(Prompt): Return every line of the listing below word for word, without changing anything.

--------------------

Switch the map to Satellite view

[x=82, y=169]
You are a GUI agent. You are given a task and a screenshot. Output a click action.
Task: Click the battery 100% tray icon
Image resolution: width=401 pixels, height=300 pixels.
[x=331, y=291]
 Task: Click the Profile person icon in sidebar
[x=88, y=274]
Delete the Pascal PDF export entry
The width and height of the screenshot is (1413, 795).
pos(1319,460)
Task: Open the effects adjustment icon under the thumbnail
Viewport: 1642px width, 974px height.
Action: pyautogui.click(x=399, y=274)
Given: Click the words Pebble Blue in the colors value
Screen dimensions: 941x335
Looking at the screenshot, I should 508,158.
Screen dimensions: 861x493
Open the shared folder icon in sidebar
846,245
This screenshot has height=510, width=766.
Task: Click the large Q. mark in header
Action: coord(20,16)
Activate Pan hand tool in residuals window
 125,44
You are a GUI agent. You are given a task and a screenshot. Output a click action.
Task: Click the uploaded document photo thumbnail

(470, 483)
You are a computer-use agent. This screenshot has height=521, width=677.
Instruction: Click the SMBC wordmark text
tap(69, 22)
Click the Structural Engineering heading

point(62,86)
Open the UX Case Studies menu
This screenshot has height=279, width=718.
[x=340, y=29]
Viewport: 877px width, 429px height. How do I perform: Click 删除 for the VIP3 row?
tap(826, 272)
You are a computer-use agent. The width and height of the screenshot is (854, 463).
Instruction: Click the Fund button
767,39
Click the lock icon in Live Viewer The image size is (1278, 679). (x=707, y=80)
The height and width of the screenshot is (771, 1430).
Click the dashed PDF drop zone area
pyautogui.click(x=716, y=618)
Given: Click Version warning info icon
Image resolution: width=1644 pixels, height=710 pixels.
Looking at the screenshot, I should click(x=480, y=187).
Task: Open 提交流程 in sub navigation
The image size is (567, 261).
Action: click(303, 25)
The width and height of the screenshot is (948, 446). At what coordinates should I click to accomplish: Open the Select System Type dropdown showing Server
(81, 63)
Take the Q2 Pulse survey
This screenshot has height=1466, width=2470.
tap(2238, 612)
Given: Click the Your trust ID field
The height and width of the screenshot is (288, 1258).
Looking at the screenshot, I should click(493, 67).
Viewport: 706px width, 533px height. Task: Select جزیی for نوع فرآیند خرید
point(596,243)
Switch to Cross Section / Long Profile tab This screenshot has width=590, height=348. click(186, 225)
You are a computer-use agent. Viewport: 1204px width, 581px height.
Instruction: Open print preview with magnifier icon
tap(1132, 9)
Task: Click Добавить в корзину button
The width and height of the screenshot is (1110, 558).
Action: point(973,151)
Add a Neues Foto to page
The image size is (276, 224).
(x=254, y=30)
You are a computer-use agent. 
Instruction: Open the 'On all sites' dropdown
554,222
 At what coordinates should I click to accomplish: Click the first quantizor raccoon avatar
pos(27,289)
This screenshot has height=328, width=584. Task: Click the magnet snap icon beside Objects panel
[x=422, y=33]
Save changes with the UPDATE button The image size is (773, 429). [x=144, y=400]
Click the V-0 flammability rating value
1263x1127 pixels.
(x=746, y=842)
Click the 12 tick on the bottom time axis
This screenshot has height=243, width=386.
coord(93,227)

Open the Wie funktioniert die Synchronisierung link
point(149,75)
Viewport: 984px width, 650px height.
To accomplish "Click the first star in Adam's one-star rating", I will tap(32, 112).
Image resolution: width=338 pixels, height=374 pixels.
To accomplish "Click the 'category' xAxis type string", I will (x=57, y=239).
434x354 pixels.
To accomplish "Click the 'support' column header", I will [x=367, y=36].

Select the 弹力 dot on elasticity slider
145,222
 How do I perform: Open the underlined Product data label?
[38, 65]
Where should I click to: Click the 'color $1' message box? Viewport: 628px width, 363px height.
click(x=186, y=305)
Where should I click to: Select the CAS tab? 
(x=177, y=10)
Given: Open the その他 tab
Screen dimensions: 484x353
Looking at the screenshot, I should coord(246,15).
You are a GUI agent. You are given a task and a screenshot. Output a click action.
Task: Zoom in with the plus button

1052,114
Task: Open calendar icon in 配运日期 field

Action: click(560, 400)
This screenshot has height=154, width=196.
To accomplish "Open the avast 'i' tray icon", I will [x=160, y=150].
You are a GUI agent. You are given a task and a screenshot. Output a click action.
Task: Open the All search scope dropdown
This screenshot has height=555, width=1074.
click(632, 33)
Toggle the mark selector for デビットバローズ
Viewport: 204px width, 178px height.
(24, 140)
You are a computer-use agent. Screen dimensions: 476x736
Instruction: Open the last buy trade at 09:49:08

--------------------

(In response):
Switch the map to Satellite view

[x=82, y=169]
You are a GUI agent. You are given a task and a screenshot. Output a click action.
Task: Click the battery 100% tray icon
Image resolution: width=401 pixels, height=300 pixels.
[x=331, y=291]
 Task: Click the Profile person icon in sidebar
[x=88, y=274]
Delete the Pascal PDF export entry
The width and height of the screenshot is (1413, 795).
pos(1319,460)
Task: Open the effects adjustment icon under the thumbnail
Viewport: 1642px width, 974px height.
Action: pyautogui.click(x=399, y=274)
Given: Click the words Pebble Blue in the colors value
Screen dimensions: 941x335
Looking at the screenshot, I should 508,158.
Screen dimensions: 861x493
Open the shared folder icon in sidebar
846,245
This screenshot has height=510, width=766.
Task: Click the large Q. mark in header
Action: coord(20,16)
Activate Pan hand tool in residuals window
 125,44
You are a GUI agent. You are given a task and a screenshot. Output a click action.
Task: Click the uploaded document photo thumbnail

(470, 483)
You are a computer-use agent. This screenshot has height=521, width=677.
Instruction: Click the SMBC wordmark text
tap(69, 22)
Click the Structural Engineering heading

point(62,86)
Open the UX Case Studies menu
This screenshot has height=279, width=718.
[x=340, y=29]
Viewport: 877px width, 429px height. How do I perform: Click 删除 for the VIP3 row?
tap(826, 272)
You are a computer-use agent. The width and height of the screenshot is (854, 463).
Instruction: Click the Fund button
767,39
Click the lock icon in Live Viewer The image size is (1278, 679). (x=707, y=80)
The height and width of the screenshot is (771, 1430).
Click the dashed PDF drop zone area
pyautogui.click(x=716, y=618)
Given: Click Version warning info icon
Image resolution: width=1644 pixels, height=710 pixels.
Looking at the screenshot, I should click(x=480, y=187).
Task: Open 提交流程 in sub navigation
The image size is (567, 261).
Action: click(303, 25)
The width and height of the screenshot is (948, 446). At what coordinates should I click to accomplish: Open the Select System Type dropdown showing Server
(81, 63)
Take the Q2 Pulse survey
This screenshot has height=1466, width=2470.
tap(2238, 612)
Given: Click the Your trust ID field
The height and width of the screenshot is (288, 1258).
Looking at the screenshot, I should click(493, 67).
Viewport: 706px width, 533px height. Task: Select جزیی for نوع فرآیند خرید
point(596,243)
Switch to Cross Section / Long Profile tab This screenshot has width=590, height=348. click(186, 225)
You are a computer-use agent. Viewport: 1204px width, 581px height.
Instruction: Open print preview with magnifier icon
tap(1132, 9)
Task: Click Добавить в корзину button
The width and height of the screenshot is (1110, 558).
Action: point(973,151)
Add a Neues Foto to page
The image size is (276, 224).
(x=254, y=30)
You are a computer-use agent. 
Instruction: Open the 'On all sites' dropdown
554,222
 At what coordinates should I click to accomplish: Click the first quantizor raccoon avatar
pos(27,289)
This screenshot has height=328, width=584. Task: Click the magnet snap icon beside Objects panel
[x=422, y=33]
Save changes with the UPDATE button The image size is (773, 429). [x=144, y=400]
Click the V-0 flammability rating value
1263x1127 pixels.
(x=746, y=842)
Click the 12 tick on the bottom time axis
This screenshot has height=243, width=386.
coord(93,227)

Open the Wie funktioniert die Synchronisierung link
point(149,75)
Viewport: 984px width, 650px height.
To accomplish "Click the first star in Adam's one-star rating", I will tap(32, 112).
Image resolution: width=338 pixels, height=374 pixels.
To accomplish "Click the 'category' xAxis type string", I will (x=57, y=239).
434x354 pixels.
To accomplish "Click the 'support' column header", I will [x=367, y=36].

Select the 弹力 dot on elasticity slider
145,222
 How do I perform: Open the underlined Product data label?
[38, 65]
Where should I click to: Click the 'color $1' message box? Viewport: 628px width, 363px height.
click(x=186, y=305)
Where should I click to: Select the CAS tab? 
(x=177, y=10)
Given: Open the その他 tab
Screen dimensions: 484x353
Looking at the screenshot, I should coord(246,15).
You are a GUI agent. You are given a task and a screenshot. Output a click action.
Task: Zoom in with the plus button

1052,114
Task: Open calendar icon in 配运日期 field

Action: click(560, 400)
This screenshot has height=154, width=196.
To accomplish "Open the avast 'i' tray icon", I will [x=160, y=150].
You are a GUI agent. You are given a task and a screenshot. Output a click action.
Task: Open the All search scope dropdown
This screenshot has height=555, width=1074.
click(632, 33)
Toggle the mark selector for デビットバローズ
Viewport: 204px width, 178px height.
(24, 140)
You are a computer-use agent. Screen dimensions: 476x736
Instruction: Open the last buy trade at 09:49:08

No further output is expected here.